If you have only a small amount of natural breast tissue then a lump may appear on the surface of your breast. This may happen fairly quickly after surgery after the swelling has subsided or it may take several years. This condition is called implant extrusion.
You may also experience implant extrusion if one or both of your implants have not positioned properly during surgery. This can also include incorrect dissection of an implant pocket which results in the implant being incorrectly positioned.
Implant extrusion usually occurs if part of the implant pushes its way through a weakness in your natural breast tissue covering the implant. Typically it feels like the corner of the implant is pressing against the undersurface of your breast skin. Although your implant does not have corners it does feel like this as I can state from my own experience of this condition.

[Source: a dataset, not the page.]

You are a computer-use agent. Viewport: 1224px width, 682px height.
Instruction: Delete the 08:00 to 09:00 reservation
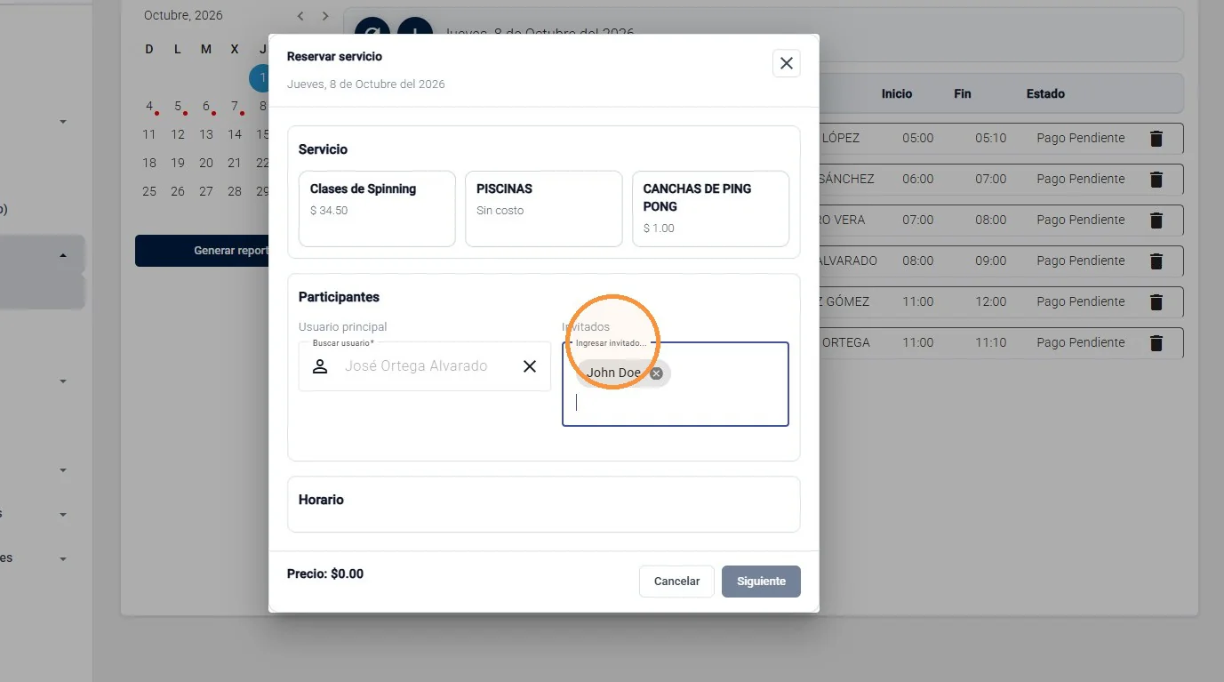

Extrusion is typically at the sides of the breast. Again, extrusion is rare but if it does occur, surgery will probably be needed to correct it. You may need to weigh up the balance of correcting the extrusion or not as the surgery is likely to leave a visible scar on your breast at the point of the extrusion; is this worse than the severity of the extrusion itself?
Higher incidence of extrusion is found in women with overs as compared to those with unders. In particular, women with little natural breast tissue should consider under the muscle implants because of this. Although post operative recovery from unders is often longer and more painful, the extra muscle cover over the implant reduces the risk of implant extrusion.